**Task requirements**
Print every record word for word.

** Opening Information provided block **

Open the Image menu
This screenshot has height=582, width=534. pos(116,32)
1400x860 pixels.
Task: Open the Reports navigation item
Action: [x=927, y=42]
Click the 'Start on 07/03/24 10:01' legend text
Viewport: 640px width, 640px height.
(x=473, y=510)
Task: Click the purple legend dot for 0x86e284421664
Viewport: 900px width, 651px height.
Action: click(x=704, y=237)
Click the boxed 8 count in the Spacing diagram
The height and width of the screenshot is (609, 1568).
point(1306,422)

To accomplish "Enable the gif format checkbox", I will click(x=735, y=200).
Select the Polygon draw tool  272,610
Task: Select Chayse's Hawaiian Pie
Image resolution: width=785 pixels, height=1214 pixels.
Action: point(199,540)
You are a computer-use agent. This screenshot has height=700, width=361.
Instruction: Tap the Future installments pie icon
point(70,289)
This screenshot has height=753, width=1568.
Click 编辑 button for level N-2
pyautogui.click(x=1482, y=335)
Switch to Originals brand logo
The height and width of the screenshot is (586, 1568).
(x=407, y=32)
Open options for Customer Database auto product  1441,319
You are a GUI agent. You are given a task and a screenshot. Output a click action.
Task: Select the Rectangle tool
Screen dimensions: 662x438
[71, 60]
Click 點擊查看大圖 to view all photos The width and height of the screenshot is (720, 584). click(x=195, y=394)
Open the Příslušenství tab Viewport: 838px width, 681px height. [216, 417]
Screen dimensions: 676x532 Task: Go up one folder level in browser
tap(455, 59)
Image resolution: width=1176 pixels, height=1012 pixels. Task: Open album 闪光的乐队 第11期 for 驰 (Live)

** Closing Information provided block **

**Finished exercise**
Open the Image menu
This screenshot has height=582, width=534. pos(116,32)
1400x860 pixels.
Task: Open the Reports navigation item
Action: [x=927, y=42]
Click the 'Start on 07/03/24 10:01' legend text
Viewport: 640px width, 640px height.
(x=473, y=510)
Task: Click the purple legend dot for 0x86e284421664
Viewport: 900px width, 651px height.
Action: click(x=704, y=237)
Click the boxed 8 count in the Spacing diagram
The height and width of the screenshot is (609, 1568).
point(1306,422)

To accomplish "Enable the gif format checkbox", I will click(x=735, y=200).
Select the Polygon draw tool  272,610
Task: Select Chayse's Hawaiian Pie
Image resolution: width=785 pixels, height=1214 pixels.
Action: point(199,540)
You are a computer-use agent. This screenshot has height=700, width=361.
Instruction: Tap the Future installments pie icon
point(70,289)
This screenshot has height=753, width=1568.
Click 编辑 button for level N-2
pyautogui.click(x=1482, y=335)
Switch to Originals brand logo
The height and width of the screenshot is (586, 1568).
(x=407, y=32)
Open options for Customer Database auto product  1441,319
You are a GUI agent. You are given a task and a screenshot. Output a click action.
Task: Select the Rectangle tool
Screen dimensions: 662x438
[71, 60]
Click 點擊查看大圖 to view all photos The width and height of the screenshot is (720, 584). click(x=195, y=394)
Open the Příslušenství tab Viewport: 838px width, 681px height. [216, 417]
Screen dimensions: 676x532 Task: Go up one folder level in browser
tap(455, 59)
Image resolution: width=1176 pixels, height=1012 pixels. Task: Open album 闪光的乐队 第11期 for 驰 (Live)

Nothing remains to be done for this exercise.